Stored data
..............................

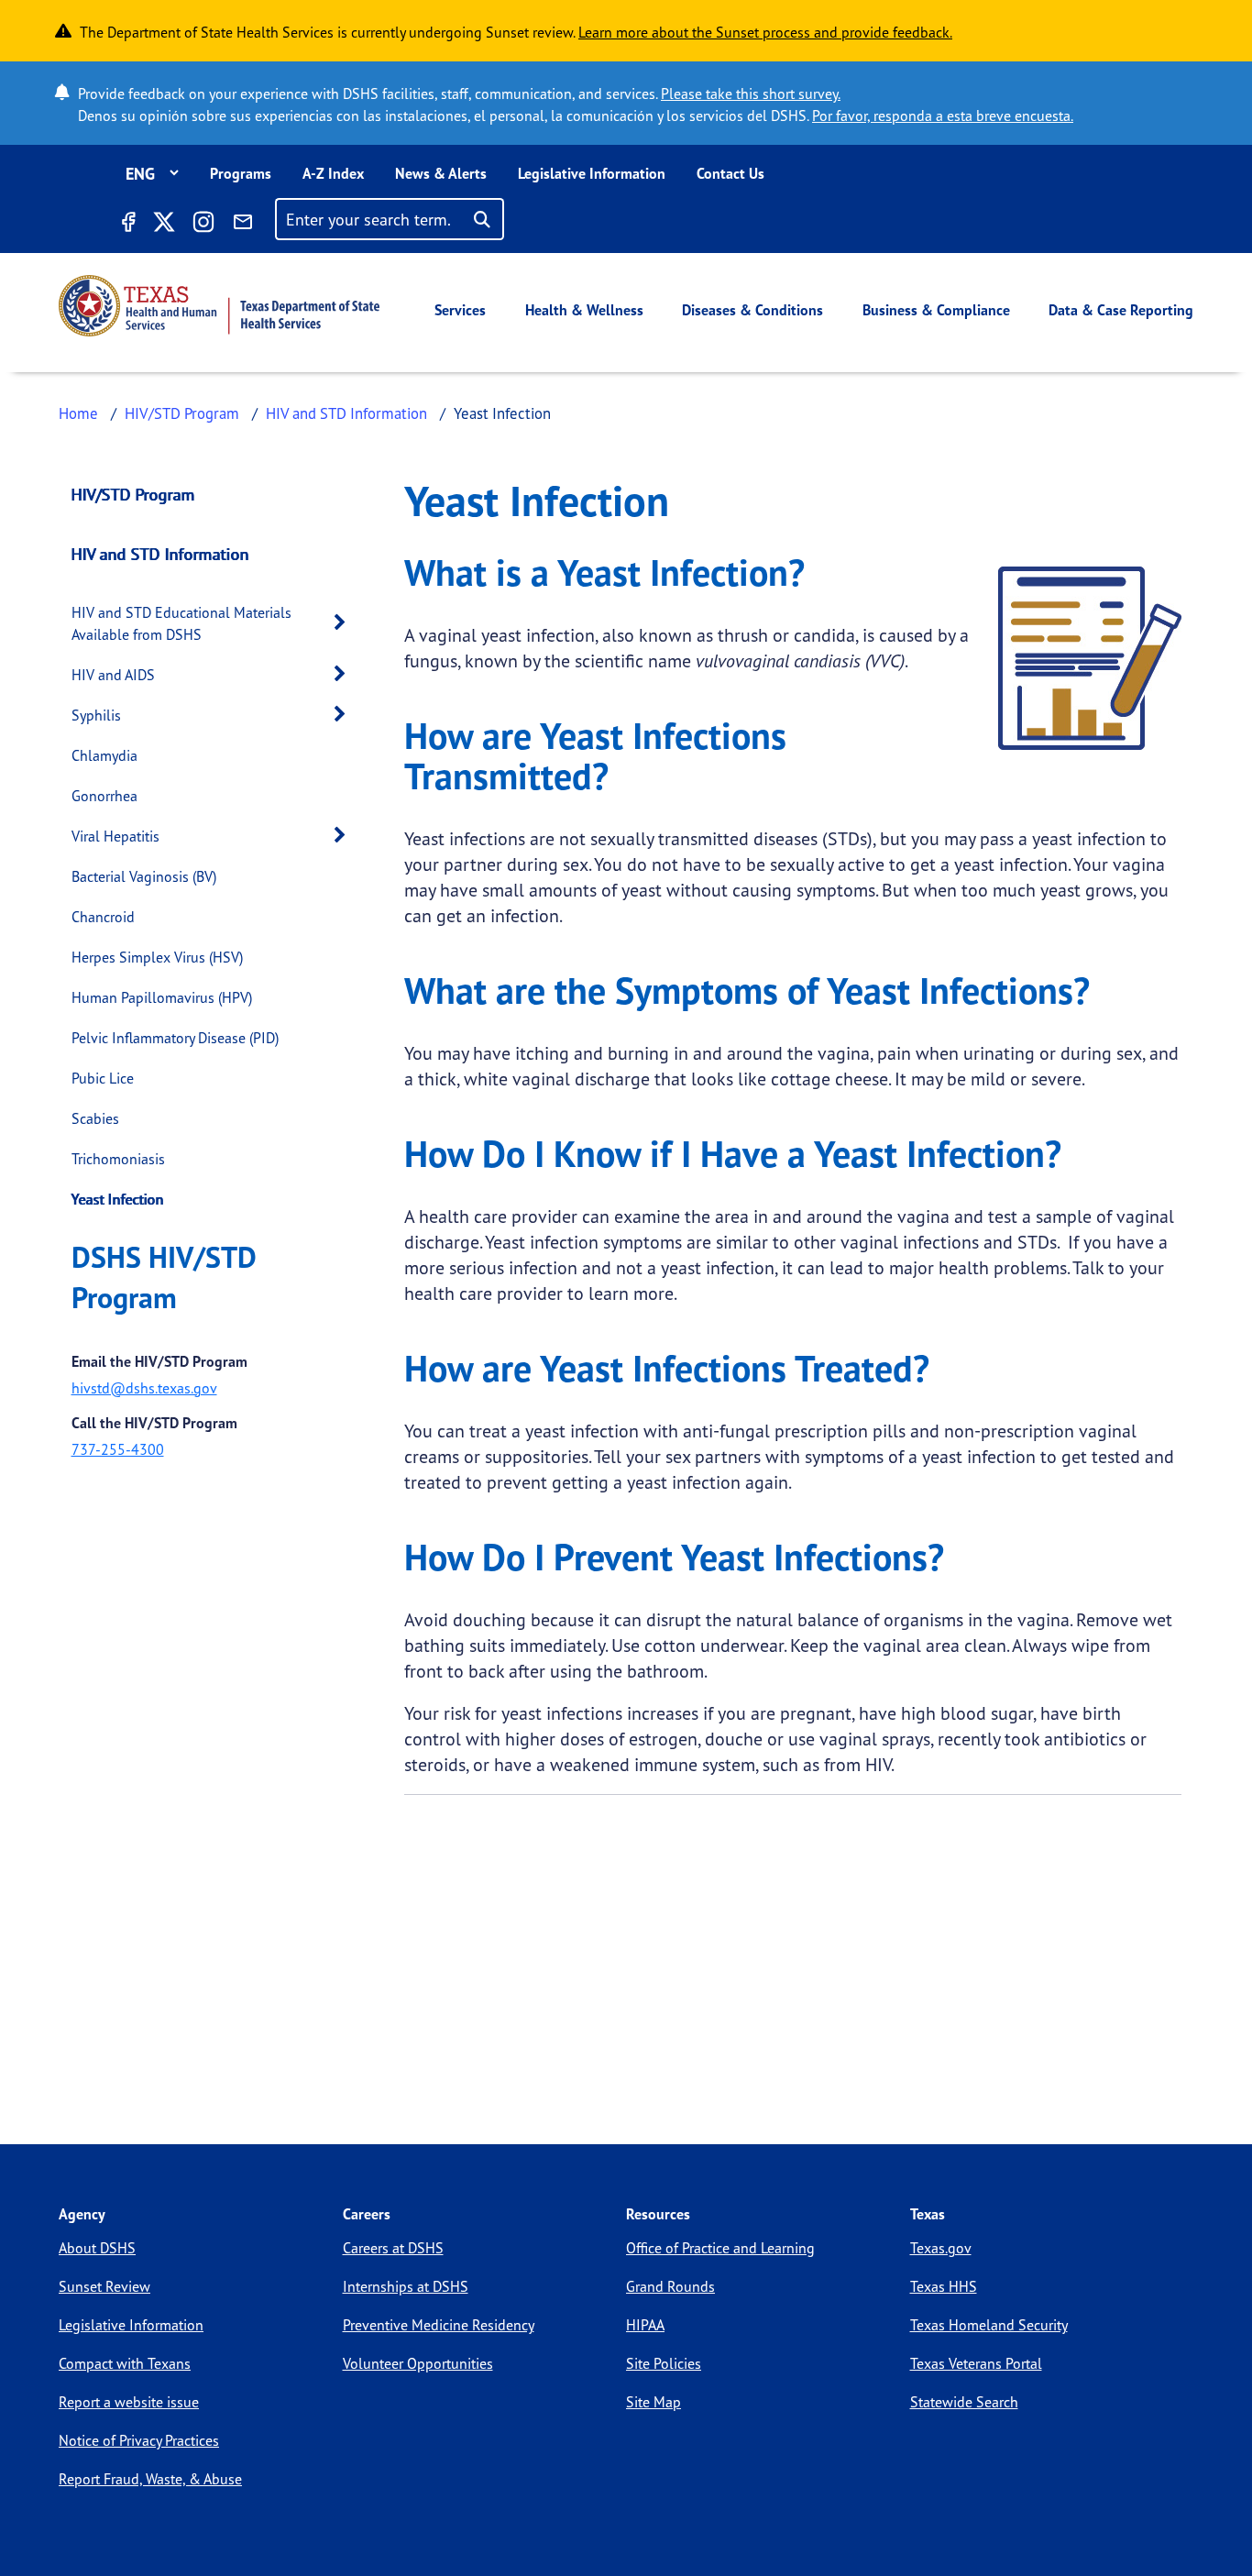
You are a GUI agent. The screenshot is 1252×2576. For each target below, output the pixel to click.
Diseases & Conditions (752, 310)
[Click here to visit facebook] (127, 225)
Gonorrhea (104, 796)
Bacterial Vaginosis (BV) (143, 876)
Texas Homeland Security (989, 2325)
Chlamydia (104, 755)
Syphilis (96, 715)
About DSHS (97, 2248)
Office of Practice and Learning (720, 2248)
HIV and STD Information (346, 413)
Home (78, 413)
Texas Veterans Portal (976, 2363)
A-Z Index (333, 173)
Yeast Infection (117, 1199)
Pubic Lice (102, 1078)
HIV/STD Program (182, 413)
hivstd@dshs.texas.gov (144, 1388)
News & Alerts (441, 173)
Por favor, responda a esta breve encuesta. (942, 115)
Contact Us (730, 173)
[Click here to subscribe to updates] (243, 225)
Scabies (95, 1118)
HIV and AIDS (113, 675)
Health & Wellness (584, 310)
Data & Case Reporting (1121, 310)
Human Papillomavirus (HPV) (161, 997)
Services (460, 310)
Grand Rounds (670, 2286)
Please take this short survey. (750, 93)
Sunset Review (104, 2286)
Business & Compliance (936, 310)
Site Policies (663, 2363)
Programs (240, 173)
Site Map (653, 2402)
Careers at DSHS (393, 2248)
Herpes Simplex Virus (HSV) (157, 957)
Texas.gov (941, 2248)
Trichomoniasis (118, 1159)
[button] (345, 623)
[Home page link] (219, 305)
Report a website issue (129, 2402)
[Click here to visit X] (163, 225)
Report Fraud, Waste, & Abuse (150, 2479)
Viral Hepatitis (115, 836)
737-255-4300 (117, 1449)
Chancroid (103, 917)
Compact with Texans (125, 2363)
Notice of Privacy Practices (139, 2440)
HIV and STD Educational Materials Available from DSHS (181, 623)
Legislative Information (591, 173)
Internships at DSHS (405, 2286)
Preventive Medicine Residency (438, 2325)
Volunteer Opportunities (418, 2363)
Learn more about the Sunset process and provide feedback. (765, 32)
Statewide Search (964, 2402)
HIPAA (645, 2325)
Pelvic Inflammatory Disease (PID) (175, 1038)
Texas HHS (943, 2286)
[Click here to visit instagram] (203, 225)
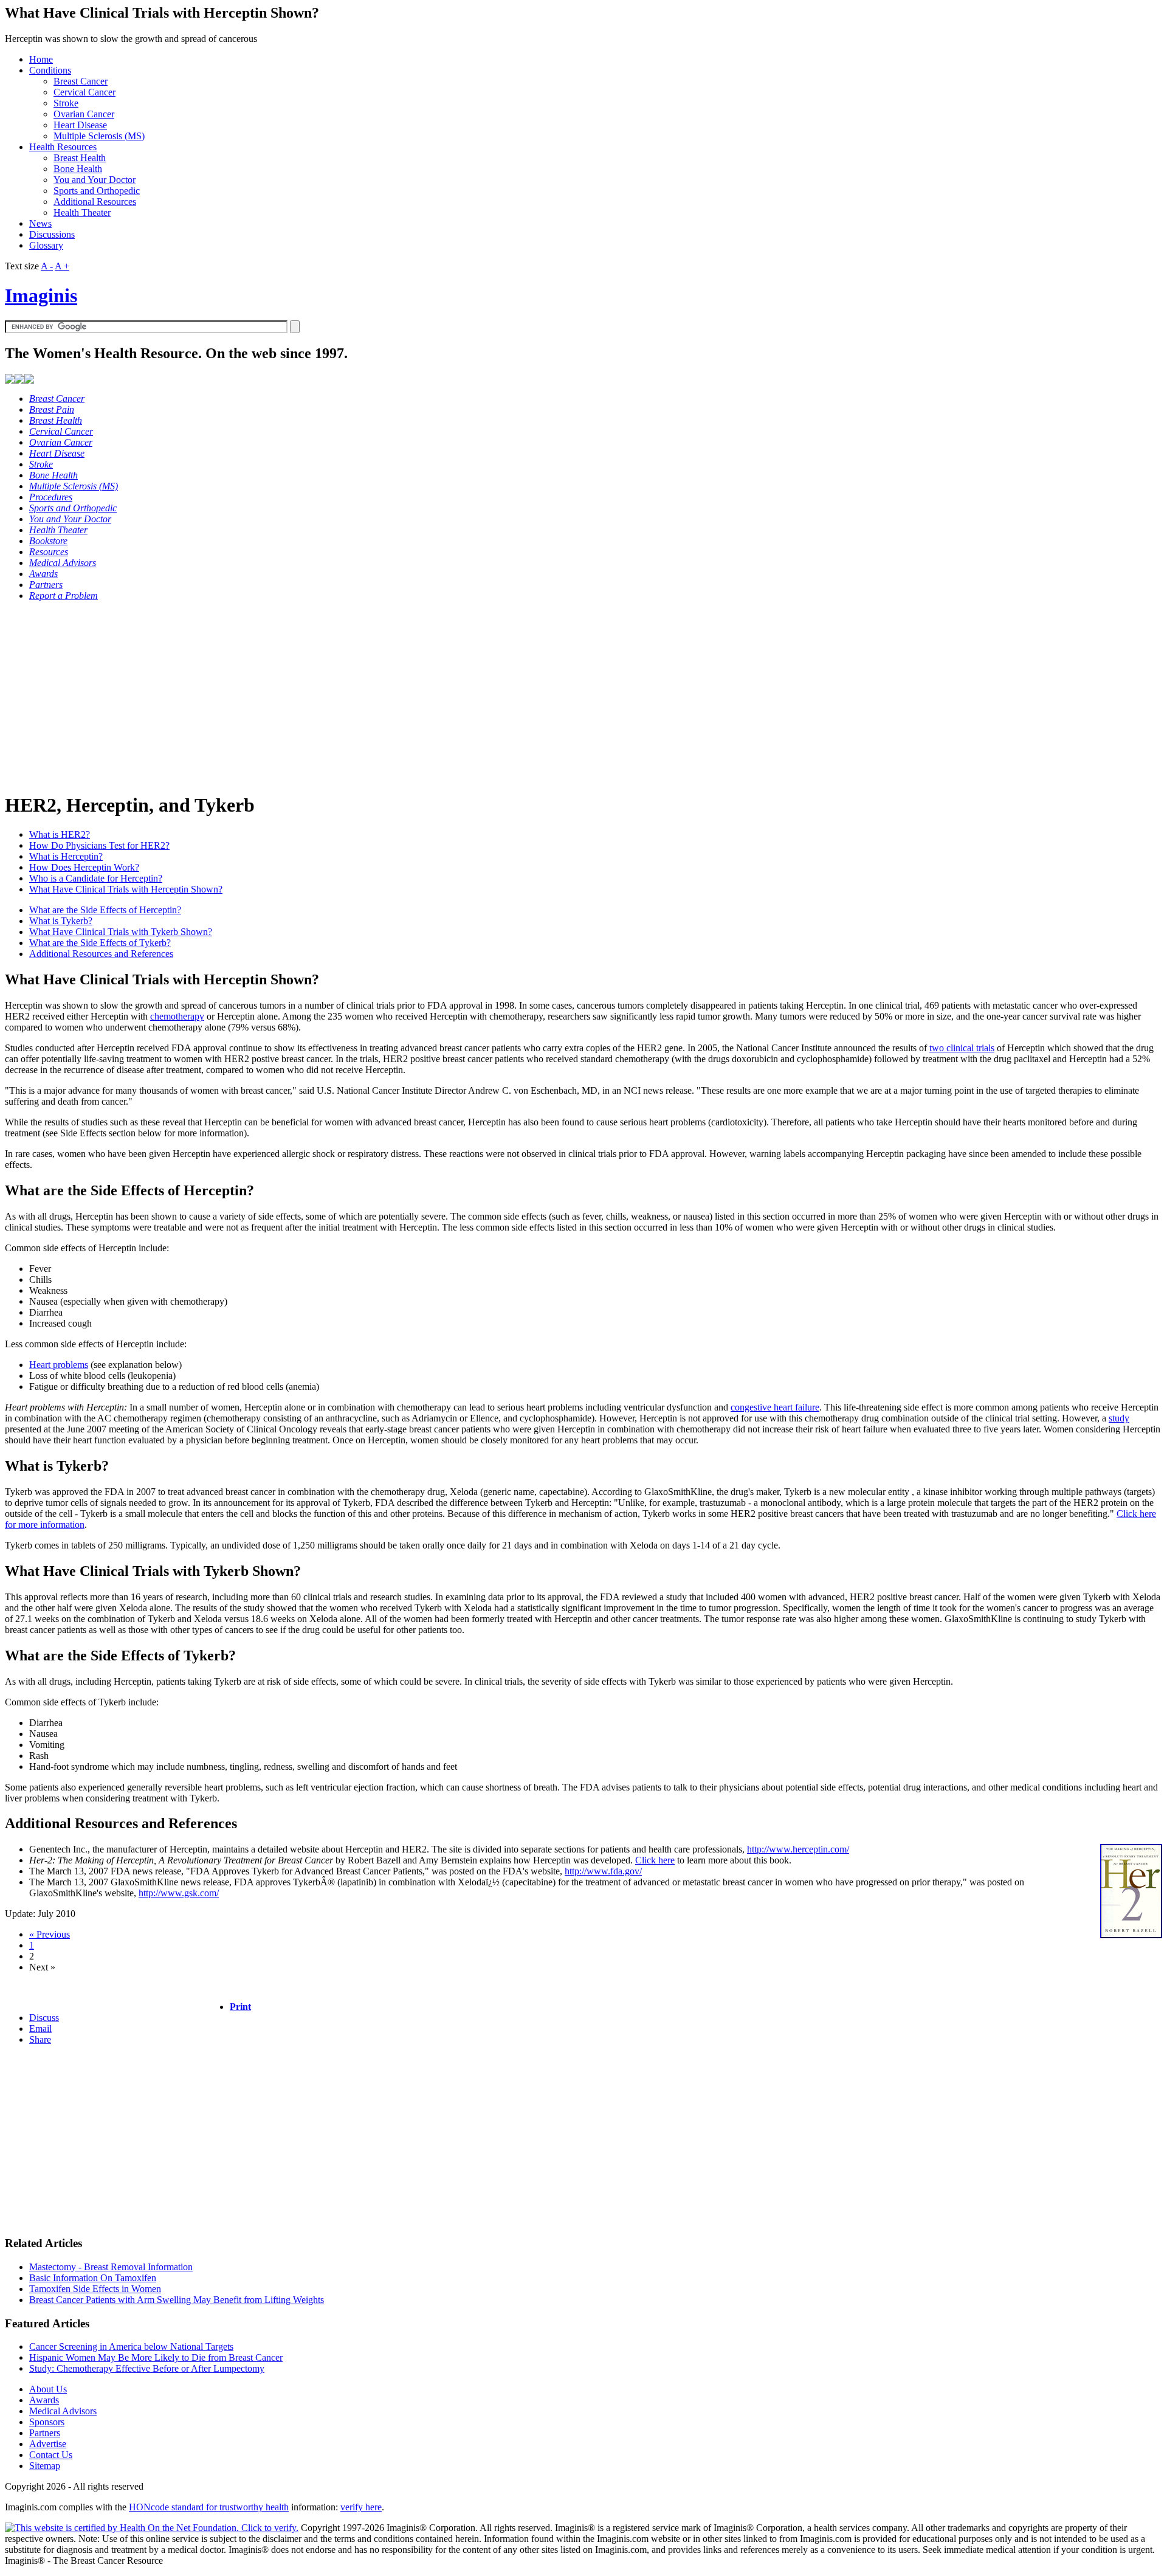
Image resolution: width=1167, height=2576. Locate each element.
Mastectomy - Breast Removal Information (111, 2267)
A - (47, 266)
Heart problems (58, 1364)
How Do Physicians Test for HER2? (99, 845)
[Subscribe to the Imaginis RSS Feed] (10, 380)
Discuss (44, 2017)
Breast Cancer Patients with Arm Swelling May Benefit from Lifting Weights (176, 2300)
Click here (655, 1860)
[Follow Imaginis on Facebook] (19, 380)
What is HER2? (59, 834)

..............................

- **Activity**:
Copy every record exactly as written, leaving out the pictures.

- **Response to the task**:
You are a GUI agent. The screenshot is 1252×2576. For each target below, output the pixel to click.
Diseases & Conditions (752, 310)
[Click here to visit facebook] (127, 225)
Gonorrhea (104, 796)
Bacterial Vaginosis (BV) (143, 876)
Texas Homeland Security (989, 2325)
Chlamydia (104, 755)
Syphilis (96, 715)
About DSHS (97, 2248)
Office of Practice and Learning (720, 2248)
HIV and STD Information (346, 413)
Home (78, 413)
Texas Veterans Portal (976, 2363)
A-Z Index (333, 173)
Yeast Infection (117, 1199)
Pubic Lice (102, 1078)
HIV/STD Program (182, 413)
hivstd@dshs.texas.gov (144, 1388)
News & Alerts (441, 173)
Por favor, responda a esta breve encuesta. (942, 115)
Contact Us (730, 173)
[Click here to subscribe to updates] (243, 225)
Scabies (95, 1118)
HIV and AIDS (113, 675)
Health & Wellness (584, 310)
Data & Case Reporting (1121, 310)
Human Papillomavirus (HPV) (161, 997)
Services (460, 310)
Grand Rounds (670, 2286)
Please take this short survey. (750, 93)
Sunset Review (104, 2286)
Business & Compliance (936, 310)
Site Policies (663, 2363)
Programs (240, 173)
Site Map (653, 2402)
Careers at DSHS (393, 2248)
Herpes Simplex Virus (HSV) (157, 957)
Texas.gov (941, 2248)
Trichomoniasis (118, 1159)
[button] (345, 623)
[Home page link] (219, 305)
Report a website issue (129, 2402)
[Click here to visit X] (163, 225)
Report Fraud, Waste, & Abuse (150, 2479)
Viral Hepatitis (115, 836)
737-255-4300 (117, 1449)
Chancroid (103, 917)
Compact with Texans (125, 2363)
Notice of Privacy Practices (139, 2440)
HIV and STD Educational Materials Available from DSHS (181, 623)
Legislative Information (591, 173)
Internships at DSHS (405, 2286)
Preventive Medicine Residency (438, 2325)
Volunteer Opportunities (418, 2363)
Learn more about the Sunset process and provide feedback. (765, 32)
Statewide Search (964, 2402)
HIPAA (645, 2325)
Pelvic Inflammatory Disease (PID) (175, 1038)
Texas HHS (943, 2286)
[Click here to visit instagram] (203, 225)
Image resolution: width=1167, height=2576. Locate each element.
Mastectomy - Breast Removal Information (111, 2267)
A - (47, 266)
Heart problems (58, 1364)
How Do Physicians Test for HER2? (99, 845)
[Subscribe to the Imaginis RSS Feed] (10, 380)
Discuss (44, 2017)
Breast Cancer Patients with Arm Swelling May Benefit from Lifting Weights (176, 2300)
Click here (655, 1860)
[Follow Imaginis on Facebook] (19, 380)
What is HER2? (59, 834)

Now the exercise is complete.